(Data for processing)

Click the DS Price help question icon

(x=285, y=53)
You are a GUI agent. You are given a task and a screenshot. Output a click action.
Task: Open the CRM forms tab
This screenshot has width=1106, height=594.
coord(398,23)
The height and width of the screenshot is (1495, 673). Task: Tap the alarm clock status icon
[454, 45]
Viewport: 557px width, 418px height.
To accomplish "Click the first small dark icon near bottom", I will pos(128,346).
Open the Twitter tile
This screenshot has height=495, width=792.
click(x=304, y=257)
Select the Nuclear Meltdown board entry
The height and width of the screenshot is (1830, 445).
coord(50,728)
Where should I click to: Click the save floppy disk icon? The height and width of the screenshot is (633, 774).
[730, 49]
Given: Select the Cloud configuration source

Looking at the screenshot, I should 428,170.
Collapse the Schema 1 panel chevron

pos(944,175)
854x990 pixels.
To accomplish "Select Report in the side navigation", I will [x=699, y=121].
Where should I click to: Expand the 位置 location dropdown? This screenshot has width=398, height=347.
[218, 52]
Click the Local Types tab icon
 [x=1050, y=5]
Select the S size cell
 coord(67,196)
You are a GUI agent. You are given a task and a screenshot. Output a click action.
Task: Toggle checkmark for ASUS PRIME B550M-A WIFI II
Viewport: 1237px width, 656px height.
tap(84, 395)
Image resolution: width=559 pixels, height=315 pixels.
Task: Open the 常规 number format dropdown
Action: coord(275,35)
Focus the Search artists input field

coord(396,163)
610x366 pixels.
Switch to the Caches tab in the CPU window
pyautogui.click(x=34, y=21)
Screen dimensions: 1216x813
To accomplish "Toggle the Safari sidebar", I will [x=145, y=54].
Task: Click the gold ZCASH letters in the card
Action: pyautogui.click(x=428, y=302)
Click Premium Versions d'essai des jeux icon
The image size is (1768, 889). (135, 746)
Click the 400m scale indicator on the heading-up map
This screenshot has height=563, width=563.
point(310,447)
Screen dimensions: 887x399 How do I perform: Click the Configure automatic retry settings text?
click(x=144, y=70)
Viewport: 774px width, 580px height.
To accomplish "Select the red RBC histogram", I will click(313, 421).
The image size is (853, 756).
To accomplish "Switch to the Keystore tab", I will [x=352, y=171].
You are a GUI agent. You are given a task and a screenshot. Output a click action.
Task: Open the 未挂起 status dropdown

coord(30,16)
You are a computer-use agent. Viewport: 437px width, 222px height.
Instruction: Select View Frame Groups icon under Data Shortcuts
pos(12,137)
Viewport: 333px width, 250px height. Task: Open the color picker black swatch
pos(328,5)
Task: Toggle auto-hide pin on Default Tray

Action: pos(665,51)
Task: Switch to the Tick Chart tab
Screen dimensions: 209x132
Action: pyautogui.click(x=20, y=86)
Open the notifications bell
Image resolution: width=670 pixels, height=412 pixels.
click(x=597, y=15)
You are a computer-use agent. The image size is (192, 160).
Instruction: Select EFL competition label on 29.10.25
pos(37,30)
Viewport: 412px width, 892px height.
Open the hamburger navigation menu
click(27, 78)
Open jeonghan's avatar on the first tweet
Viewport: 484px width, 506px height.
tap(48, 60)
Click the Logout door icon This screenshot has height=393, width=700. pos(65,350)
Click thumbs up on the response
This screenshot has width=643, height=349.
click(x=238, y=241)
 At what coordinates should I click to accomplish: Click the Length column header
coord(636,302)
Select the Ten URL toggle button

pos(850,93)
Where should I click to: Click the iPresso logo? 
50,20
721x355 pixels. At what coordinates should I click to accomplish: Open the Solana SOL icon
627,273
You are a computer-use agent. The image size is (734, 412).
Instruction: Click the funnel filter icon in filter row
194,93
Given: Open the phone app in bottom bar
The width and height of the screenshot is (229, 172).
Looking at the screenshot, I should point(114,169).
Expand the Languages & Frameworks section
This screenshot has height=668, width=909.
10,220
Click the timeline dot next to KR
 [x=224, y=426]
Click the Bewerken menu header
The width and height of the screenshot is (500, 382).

(End Data for processing)

Task to carry out: Repeat, exactly as they stand above, the lines from the line with "721x355 pixels. At" to the line with "Given: Open the phone app in bottom bar", both lines included.

Solution:
721x355 pixels. At what coordinates should I click to accomplish: Open the Solana SOL icon
627,273
You are a computer-use agent. The image size is (734, 412).
Instruction: Click the funnel filter icon in filter row
194,93
Given: Open the phone app in bottom bar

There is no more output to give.